Ainsi raconté, le film semble faire l’éloge du catholicisme. Ce n’est pourtant absolument pas le cas. Cédric Kahn est agnostique et raconte l’histoire de Thomas selon son point de vue. Dans une interview donnée à Arte, il dit lui-même qu’il a réalisé « un film de non-croyant ». Il observe de l’extérieur son personnage et son évolution au sein de la communaut. Sa caméra ne s’intéresse pas tant à la religion mais à la façon dont Thomas va s’en servir pour se libérer. La Prière n’est donc pas un film sur la religion, mais un film sur la croyance. A son arrivée au centre, Thomas ne croit pas en Dieu, et surtout, ne croit plus en lui-même. Il avance les premières semaines en silence puis il craque. Il veut rentrer chez lui mais reprend confiance grâce à Sybille, une jeune fille de la région dont il tombe amoureux, et remonte au centre. Il apprend alors les psaumes par cœur, il prie. La prière devient le moyen de se réconcilier avec lui-même. Thomas s’éveille à la foi en restant libre, ce n’est pas le fruit d’un conditionnement. C’est d’ailleurs ce que veut signifier le réalisateur dans l’émouvante séquence où des jeunes sortis de la communauté racontent face caméra leur parcours et leur réintégration à la vie réelle : s’ils sont croyants, ils ne sont pas forcément pratiquants ; mais pour tous, la prière a été un moyen d’apaisement. Cédric Kahn regarde cette communauté sans jugement ni idéalisation, il la respecte en reconnaissant les miracles qu’elle accomplit vis-à-vis de ces jeunes toxicomanes, sans en cacher les failles. S’il montre l’éveil vers la foi de Thomas, il montre aussi la mort d’un pensionnaire pour lequel les conditions de vie étaient trop rudes…

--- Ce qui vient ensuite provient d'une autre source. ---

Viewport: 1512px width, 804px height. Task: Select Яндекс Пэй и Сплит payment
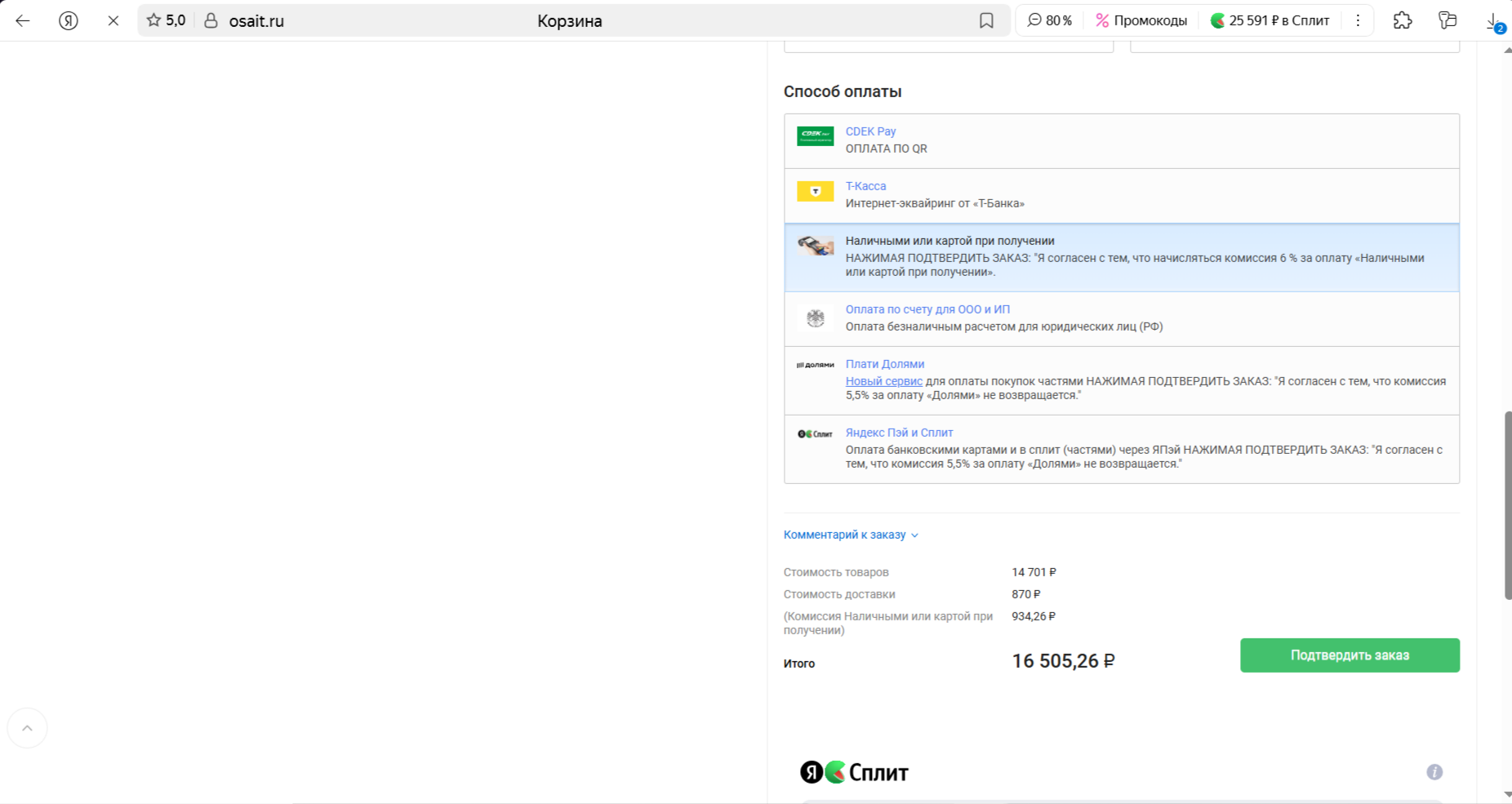[x=899, y=433]
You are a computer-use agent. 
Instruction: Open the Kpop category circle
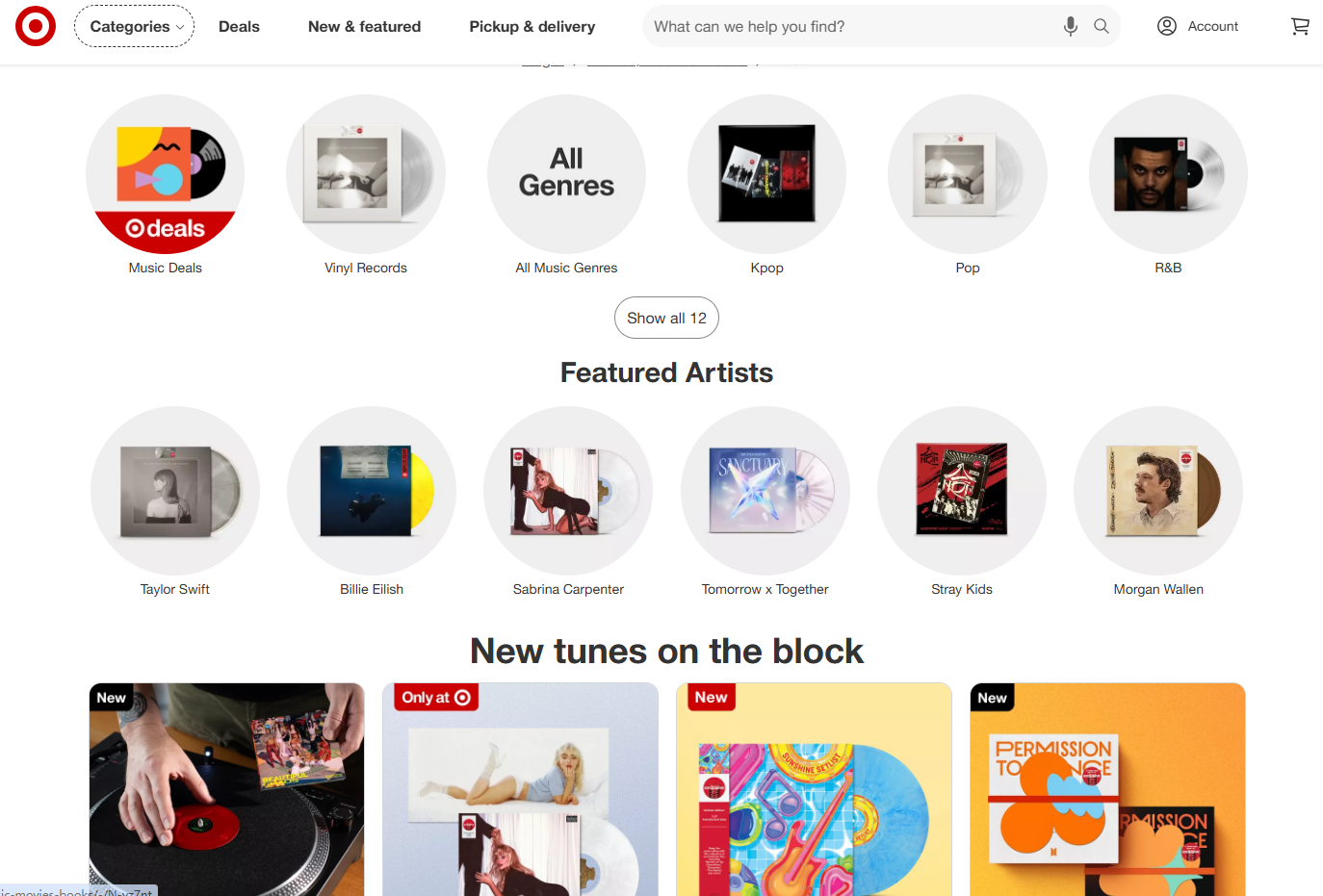pyautogui.click(x=767, y=174)
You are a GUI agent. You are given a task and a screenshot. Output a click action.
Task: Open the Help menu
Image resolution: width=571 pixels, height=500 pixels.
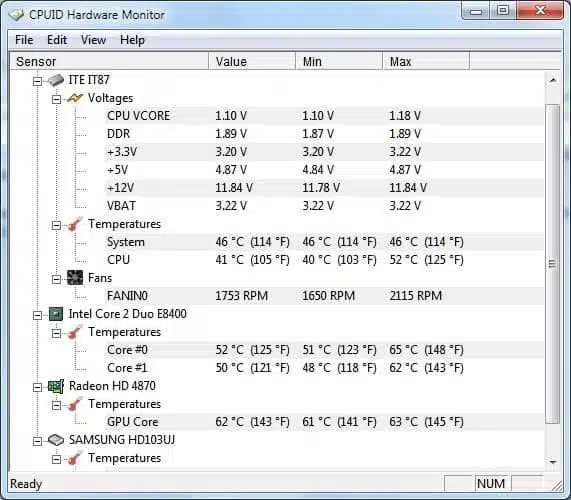132,40
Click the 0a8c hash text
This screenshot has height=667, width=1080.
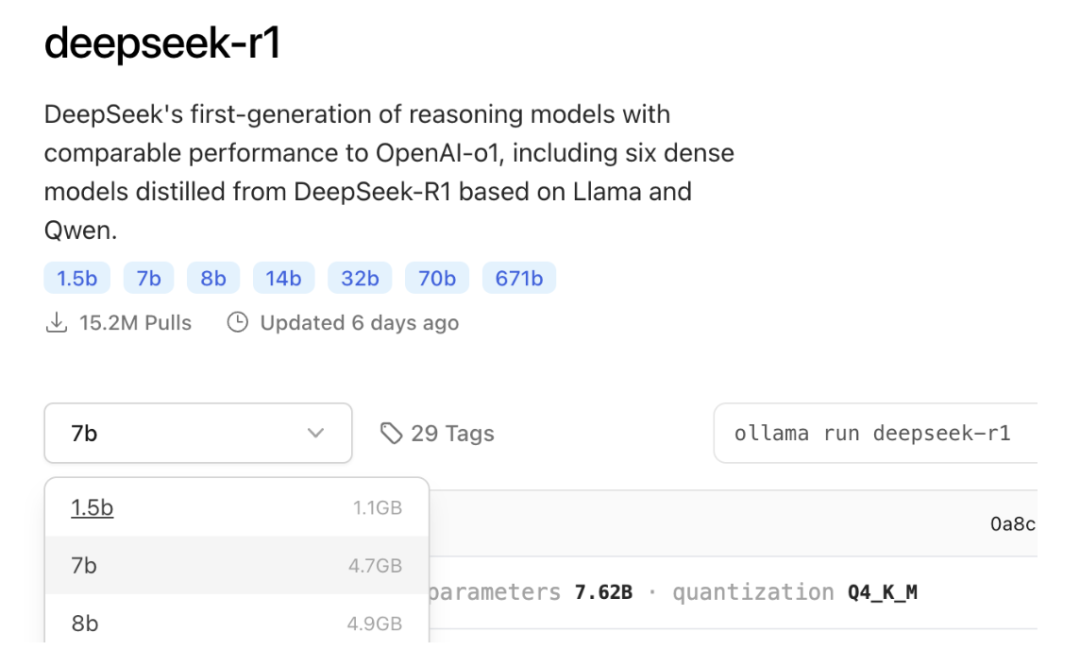(x=1012, y=523)

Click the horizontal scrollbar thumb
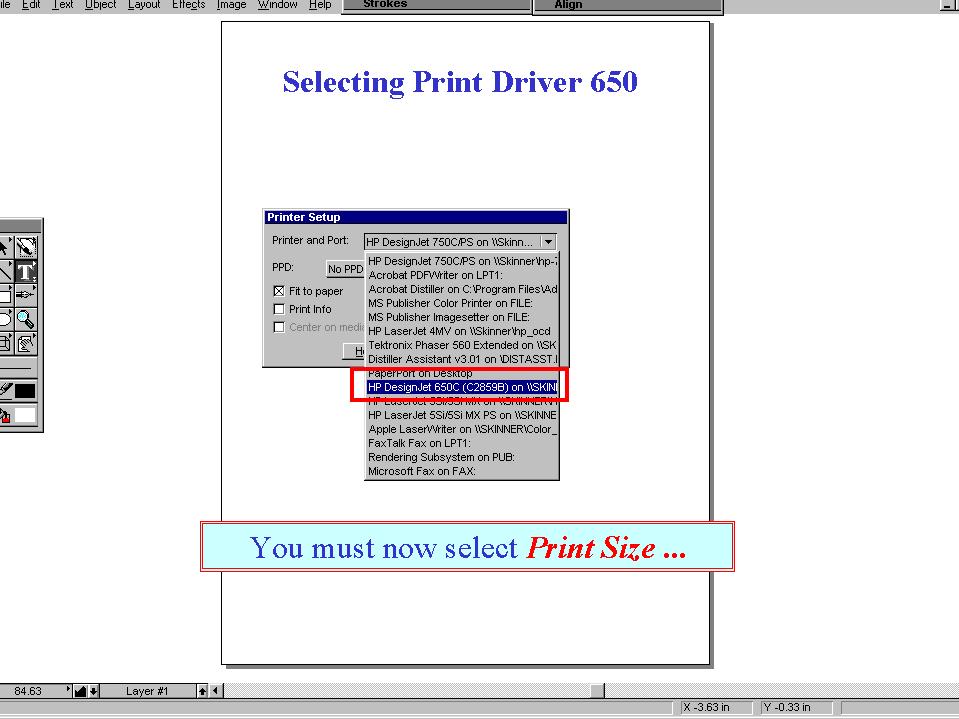point(597,691)
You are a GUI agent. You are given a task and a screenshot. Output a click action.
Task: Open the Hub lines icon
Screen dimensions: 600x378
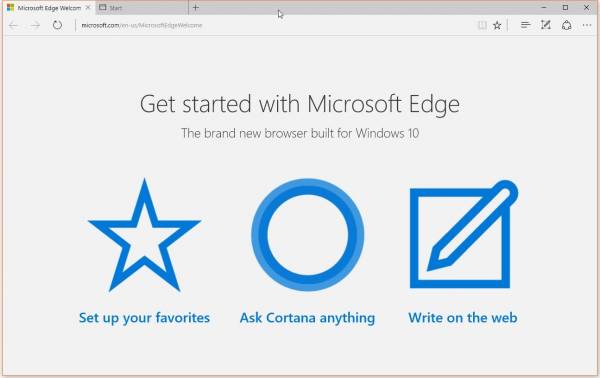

Si ces jeunes arrivent à se reconstruire, c'est surtout grâce à la fraternité qui règne entre eux. Dès son arrivée, Thomas se voit attribuer un « ange-gardien » : Pierre (Damien Chapelle), un autre pensionnaire auquel il peut se confier. C'est lui qui va calmer Thomas lorsqu'il subit une crise de tremblements, c'est lui qui va veiller toute la nuit pour qu'il n'en refasse pas une autre, c'est lui qui va l'accompagner plusieurs jours en isolement. Cédric Kahn fait en sorte que Thomas ne soit jamais cadré seul lorsqu'il est au pensionnat.  Il est interdit d'être seul, pour ne pas être tenté de fumer une cigarette, ou quoi que ce soit en lien avec la drogue. Dès qu'un membre s'éloigne, tous les autres partent à sa recherche, par solidarité. Lorsque Thomas quitte finalement le centre, chacun va lui exprimer son soutien, dans un langage si naturel que l’on peine à croire qu’il ne soit pas spontané de la part des comédiens. Les mots sont sobres, les gestes symboliques. Le réalisateur choisit de filmer l'adieu entre Pierre et le jeune homme par une accolade silencieuse entre un « père et son fils ».

La caméra de Xavier Giannoli magnifiait la révolution intérieure de son personnage ; celle de Cédric Kahn l’observe avec plus d’humilité. Mais, indéniablement, l’un et l’autre font preuve de bienveillance.